[Extracted records]
· · · ·
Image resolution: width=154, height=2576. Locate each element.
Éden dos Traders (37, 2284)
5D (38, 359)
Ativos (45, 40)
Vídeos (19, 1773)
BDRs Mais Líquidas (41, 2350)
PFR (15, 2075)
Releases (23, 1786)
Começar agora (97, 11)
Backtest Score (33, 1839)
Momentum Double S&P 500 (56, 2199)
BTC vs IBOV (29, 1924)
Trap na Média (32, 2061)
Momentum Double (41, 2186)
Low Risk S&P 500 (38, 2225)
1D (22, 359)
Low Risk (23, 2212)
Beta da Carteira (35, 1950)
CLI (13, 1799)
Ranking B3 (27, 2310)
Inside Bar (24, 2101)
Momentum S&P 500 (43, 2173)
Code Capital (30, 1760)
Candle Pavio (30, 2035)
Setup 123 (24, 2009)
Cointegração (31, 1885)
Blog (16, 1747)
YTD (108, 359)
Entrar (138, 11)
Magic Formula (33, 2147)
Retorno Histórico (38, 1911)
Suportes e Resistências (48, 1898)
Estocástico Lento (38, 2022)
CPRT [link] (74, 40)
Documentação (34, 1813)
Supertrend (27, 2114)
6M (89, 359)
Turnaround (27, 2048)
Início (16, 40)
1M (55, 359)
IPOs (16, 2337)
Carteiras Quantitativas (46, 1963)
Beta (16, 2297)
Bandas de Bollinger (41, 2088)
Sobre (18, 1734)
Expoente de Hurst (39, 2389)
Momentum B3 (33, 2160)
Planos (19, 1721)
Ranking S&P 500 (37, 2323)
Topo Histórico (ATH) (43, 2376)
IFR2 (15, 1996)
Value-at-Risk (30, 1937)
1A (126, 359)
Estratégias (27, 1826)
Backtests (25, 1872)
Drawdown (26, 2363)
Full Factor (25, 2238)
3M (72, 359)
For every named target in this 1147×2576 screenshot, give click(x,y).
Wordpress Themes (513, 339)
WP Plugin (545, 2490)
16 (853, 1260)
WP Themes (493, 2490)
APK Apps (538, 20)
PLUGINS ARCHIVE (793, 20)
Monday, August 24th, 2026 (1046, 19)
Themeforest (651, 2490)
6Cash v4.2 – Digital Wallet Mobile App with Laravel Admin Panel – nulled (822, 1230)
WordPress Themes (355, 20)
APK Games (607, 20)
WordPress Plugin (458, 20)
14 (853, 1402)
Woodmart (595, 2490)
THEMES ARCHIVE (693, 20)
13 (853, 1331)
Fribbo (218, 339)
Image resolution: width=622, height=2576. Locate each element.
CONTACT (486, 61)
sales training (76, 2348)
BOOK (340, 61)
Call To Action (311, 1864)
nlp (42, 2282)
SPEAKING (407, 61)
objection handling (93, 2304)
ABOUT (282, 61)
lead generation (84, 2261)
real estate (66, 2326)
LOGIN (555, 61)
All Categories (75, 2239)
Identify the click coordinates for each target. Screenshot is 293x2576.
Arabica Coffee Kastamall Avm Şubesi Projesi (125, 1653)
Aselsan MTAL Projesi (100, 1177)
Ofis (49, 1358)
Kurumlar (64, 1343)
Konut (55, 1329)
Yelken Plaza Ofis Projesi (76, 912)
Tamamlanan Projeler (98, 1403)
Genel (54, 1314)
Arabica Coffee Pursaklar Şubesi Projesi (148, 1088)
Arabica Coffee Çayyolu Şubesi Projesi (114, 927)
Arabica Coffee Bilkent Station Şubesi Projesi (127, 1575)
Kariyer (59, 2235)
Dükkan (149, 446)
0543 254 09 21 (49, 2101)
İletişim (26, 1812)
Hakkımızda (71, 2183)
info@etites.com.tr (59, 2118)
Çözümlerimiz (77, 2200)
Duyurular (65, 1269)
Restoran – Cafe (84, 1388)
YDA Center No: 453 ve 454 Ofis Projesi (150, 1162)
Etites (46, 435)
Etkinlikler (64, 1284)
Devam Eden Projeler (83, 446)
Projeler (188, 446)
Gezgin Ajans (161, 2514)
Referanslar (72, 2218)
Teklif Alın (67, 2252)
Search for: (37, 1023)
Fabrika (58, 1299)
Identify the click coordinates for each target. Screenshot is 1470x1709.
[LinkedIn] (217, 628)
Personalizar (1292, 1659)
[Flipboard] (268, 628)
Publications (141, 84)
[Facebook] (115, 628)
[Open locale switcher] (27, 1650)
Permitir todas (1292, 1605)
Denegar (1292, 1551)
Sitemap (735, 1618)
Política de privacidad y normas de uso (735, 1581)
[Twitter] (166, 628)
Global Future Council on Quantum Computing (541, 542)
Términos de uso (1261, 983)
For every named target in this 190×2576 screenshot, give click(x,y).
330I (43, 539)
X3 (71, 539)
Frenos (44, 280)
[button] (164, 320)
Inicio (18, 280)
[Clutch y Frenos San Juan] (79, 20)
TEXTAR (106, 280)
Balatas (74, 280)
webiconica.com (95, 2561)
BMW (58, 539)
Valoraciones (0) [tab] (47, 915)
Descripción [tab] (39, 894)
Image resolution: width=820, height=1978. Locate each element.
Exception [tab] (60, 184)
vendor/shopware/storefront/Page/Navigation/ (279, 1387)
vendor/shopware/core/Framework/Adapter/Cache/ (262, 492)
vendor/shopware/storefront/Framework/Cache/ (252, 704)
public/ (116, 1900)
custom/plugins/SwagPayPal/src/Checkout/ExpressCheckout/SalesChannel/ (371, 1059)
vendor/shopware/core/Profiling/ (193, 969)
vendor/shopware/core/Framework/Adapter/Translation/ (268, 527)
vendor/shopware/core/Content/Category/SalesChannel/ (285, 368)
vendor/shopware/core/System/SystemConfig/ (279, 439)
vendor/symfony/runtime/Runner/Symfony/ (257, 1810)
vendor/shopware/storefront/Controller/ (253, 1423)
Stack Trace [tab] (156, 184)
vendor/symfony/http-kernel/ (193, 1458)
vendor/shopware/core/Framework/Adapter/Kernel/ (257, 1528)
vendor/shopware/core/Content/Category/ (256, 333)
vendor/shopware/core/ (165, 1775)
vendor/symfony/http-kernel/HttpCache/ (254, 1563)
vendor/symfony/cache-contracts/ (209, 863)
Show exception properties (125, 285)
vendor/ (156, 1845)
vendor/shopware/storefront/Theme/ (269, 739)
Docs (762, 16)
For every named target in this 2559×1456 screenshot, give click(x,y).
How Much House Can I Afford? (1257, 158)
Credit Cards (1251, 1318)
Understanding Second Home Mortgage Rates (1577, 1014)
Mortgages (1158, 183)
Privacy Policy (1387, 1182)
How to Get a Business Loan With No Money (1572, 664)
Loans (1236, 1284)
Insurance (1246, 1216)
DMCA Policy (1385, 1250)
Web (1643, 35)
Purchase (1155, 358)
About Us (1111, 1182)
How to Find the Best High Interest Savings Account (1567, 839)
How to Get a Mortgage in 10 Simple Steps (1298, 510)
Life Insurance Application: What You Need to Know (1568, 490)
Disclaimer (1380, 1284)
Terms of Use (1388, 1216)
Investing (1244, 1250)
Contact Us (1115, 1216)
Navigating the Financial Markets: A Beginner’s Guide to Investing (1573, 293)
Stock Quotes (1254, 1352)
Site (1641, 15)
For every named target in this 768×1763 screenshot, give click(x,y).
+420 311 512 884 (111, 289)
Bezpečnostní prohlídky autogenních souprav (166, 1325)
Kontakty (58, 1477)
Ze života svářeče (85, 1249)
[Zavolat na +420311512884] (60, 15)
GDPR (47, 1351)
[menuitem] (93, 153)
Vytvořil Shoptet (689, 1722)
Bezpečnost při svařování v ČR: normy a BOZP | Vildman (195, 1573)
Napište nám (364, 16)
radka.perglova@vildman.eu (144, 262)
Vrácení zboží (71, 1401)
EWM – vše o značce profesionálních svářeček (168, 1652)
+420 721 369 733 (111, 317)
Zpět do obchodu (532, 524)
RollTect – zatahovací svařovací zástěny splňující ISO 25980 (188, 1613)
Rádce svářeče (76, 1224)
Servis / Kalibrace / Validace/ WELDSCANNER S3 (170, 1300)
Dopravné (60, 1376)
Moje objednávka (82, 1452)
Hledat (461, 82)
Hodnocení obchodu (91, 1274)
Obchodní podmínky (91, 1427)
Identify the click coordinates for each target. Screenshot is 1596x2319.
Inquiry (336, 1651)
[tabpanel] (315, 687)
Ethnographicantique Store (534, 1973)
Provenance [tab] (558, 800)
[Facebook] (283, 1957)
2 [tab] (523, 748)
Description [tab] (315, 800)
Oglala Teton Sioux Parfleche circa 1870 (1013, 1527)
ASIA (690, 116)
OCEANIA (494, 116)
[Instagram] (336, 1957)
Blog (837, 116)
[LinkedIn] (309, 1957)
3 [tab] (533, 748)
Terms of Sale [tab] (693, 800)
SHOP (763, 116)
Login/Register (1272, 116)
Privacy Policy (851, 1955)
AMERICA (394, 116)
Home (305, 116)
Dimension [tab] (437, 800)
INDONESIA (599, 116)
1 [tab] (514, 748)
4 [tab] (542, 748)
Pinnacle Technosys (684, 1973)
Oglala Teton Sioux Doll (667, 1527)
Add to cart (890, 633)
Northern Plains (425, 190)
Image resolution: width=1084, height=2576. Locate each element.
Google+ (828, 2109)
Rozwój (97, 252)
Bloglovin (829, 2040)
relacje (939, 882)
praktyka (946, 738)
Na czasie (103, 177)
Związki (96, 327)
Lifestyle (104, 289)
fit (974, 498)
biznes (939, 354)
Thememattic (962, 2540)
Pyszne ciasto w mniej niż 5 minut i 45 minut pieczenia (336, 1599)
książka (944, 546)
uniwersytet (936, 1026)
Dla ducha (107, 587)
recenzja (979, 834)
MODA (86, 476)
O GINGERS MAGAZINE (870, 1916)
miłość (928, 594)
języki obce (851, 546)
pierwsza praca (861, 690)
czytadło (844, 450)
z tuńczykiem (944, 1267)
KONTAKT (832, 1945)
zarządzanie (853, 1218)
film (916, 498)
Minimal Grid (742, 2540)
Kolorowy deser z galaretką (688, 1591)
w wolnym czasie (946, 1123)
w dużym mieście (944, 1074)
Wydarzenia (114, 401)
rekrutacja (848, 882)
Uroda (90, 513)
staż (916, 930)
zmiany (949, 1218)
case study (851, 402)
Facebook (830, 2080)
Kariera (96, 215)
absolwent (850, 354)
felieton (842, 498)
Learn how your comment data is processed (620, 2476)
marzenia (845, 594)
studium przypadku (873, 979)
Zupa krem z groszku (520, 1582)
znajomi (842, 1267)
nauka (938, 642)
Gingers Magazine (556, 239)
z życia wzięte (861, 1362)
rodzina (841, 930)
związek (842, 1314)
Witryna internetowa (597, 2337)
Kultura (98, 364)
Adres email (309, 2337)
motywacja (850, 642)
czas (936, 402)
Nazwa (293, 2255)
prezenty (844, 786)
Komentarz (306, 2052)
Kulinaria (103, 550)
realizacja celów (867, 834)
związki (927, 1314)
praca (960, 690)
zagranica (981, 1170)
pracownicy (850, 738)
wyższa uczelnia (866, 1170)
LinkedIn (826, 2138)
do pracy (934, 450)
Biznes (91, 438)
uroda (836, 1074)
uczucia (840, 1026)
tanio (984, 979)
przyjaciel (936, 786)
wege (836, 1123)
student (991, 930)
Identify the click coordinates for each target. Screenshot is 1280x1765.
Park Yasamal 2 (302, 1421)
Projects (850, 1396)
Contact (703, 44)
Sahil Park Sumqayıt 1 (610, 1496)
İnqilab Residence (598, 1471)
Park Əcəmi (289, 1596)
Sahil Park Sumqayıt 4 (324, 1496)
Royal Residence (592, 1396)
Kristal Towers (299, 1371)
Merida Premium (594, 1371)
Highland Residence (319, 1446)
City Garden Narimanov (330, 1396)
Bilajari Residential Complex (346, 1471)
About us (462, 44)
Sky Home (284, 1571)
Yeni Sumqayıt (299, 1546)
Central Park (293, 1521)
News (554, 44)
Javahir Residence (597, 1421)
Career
· · · ·
* **WHAT YOU WILL DO**: Search the records for the word "SalesChannel". Copy each line where it appears.

* **TASK OUTPUT**:
custom/plugins/SwagPayPal/src/Checkout/ExpressCheckout/SalesChannel/ (371, 1059)
vendor/shopware/core/Content/Category/SalesChannel/ (285, 368)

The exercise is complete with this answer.